YOUR TASK ▸
Please restate word for word each line from the one containing "Viewport: 622px width, 364px height." to the last line of the records below, and drop the pictures.
[Opening DATA SUPPLIED section]
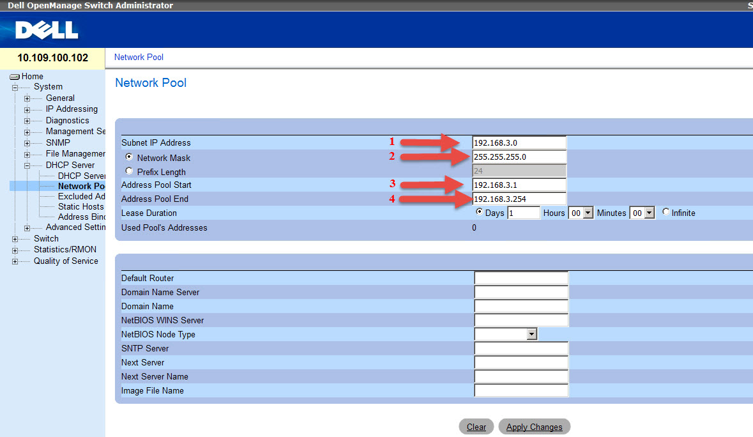
Task: Expand the Statistics/RMON tree node
Action: (x=15, y=249)
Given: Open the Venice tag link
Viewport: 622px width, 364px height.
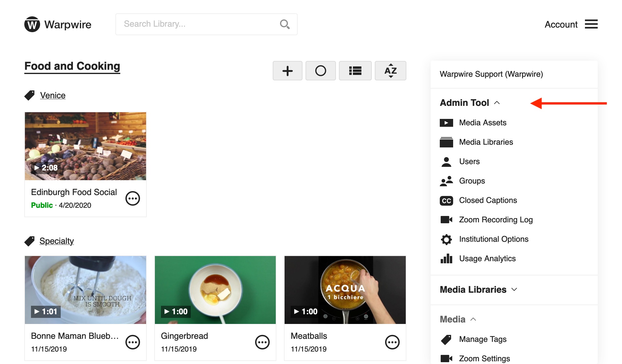Looking at the screenshot, I should click(x=53, y=95).
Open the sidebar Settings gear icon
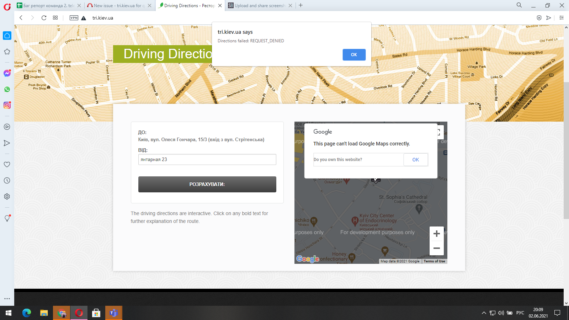Screen dimensions: 569x320 7,197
[Closing DATA SUPPLIED section]
ANSWER SPACE ▸
Viewport: 622px width, 364px height.
Looking at the screenshot, I should click(x=53, y=95).
Open the sidebar Settings gear icon
Screen dimensions: 569x320 7,197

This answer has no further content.